Dimmi cosa mangi e ti dirò chi sei? Oppure dimmi chi sei e ti dirò cosa mangi? O ancora, dimmi cosa non mangi e capirò chi sei? Quesiti per niente banali, perché il segno d’appartenenza dell’uomo di oggi sembra proprio essere il cibo che mette nel piatto. Da secoli parte integrante dell’identità di popoli e nazioni, è più che mai al centro di una rinnovata attenzione e del dibattito quotidiano. Viviamo nell’era dei cuochi che imperversano sugli schermi Tv e dei social media che sfornano continui allarmi su alimenti che all’improvviso qualcuno scopre essere pericolosi e dannosi. Ovviamente agli allarmi si abbinano “scoperte” di altri prodotti che sono, invece, dei toccasana in grado di allontanare malanni e problemi. Da qui la sempre più diffusa ricerca di un benessere che spesso rischia di trasformare in cura medica ciò che prima era piacere, sapore e tradizione. Ma stanno davvero così le cose?
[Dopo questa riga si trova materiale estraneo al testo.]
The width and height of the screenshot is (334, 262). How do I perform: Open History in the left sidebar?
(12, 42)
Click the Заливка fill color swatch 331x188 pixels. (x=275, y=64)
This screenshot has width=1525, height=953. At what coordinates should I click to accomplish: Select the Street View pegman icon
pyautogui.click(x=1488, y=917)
E che posto occupano gli italiani a questa “tavola di confronto”?
Italian style
Nello spettro che va dalla difesa della tradizione alla sperimentazione di nuovi e più marcati stili alimentari (basta pensare ai vegetariani), ecco la fotografia di un paese che il cibo l’ha sempre amato e considerato scattata da italiani.coop (www.italiani.coop.it), il sito che produce analisi e approfondimenti sui mutamenti della società italiana.
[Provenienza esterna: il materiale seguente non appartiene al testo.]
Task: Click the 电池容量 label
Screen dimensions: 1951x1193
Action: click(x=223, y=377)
A un campione di oltre 7mila persone è, infatti, stato chiesto di dichiarare quale è (se ce n’è uno) lo stile alimentare seguito tra 7 opzioni diverse. Il campione comprende persone tra i 18 e i 65 anni e dunque non i giovannissimi e la fascia più anziana della popolazione. Tolto un 19,3% che si chiama fuori, dicendo che la sua alimentazione non ha un’etichetta e uno stile costante e coerente, si scopre che a dichiararsi seguace della tradizione (esattamente “tradizionalisti puri”) è un 33,3% del campione. È il gruppo di gran lunga più numeroso, quello che segue fedelmente ciò che la famiglia gli ha tramandato tra piatti di pasta e altri simboli del Belpaese a tavola. Niente di sorprendente, semmai vista appunto la forza della tradizione culinaria italiana, ci si poteva aspettare qualcosa di più. Al secondo posto, con il 12,2% stanno i low cost, cioè chi dice che il suo stile a tavola è condizionato dalla ricerca della convenienza, piuttosto che dal tipo di alimenti.
Segno evidente che la crisi economica non ce la siamo lasciata ancora alle spalle.
Senz’altro
C’è poi un raggruppamento di 3 diverse tipologie di profili che, per motivi come vedremo abbastanza evidenti, costituiscono un unico polo orientato all’innovazione, al superamento della tradizione in un legame molto forte con gli aspetti salutistici, del benessere e anche di attenzione all’ambiente. Queste 3 tipologie comprendono innanzitutto i “senza”, cioè coloro che privilegiano una dieta centrata sull’essere priva di latte e dei suoi derivati e senza glutine (11,3% del campione). Una quota sicuramente molto più consistente di chi è realmente allergico o intollerante verso queste sostanze.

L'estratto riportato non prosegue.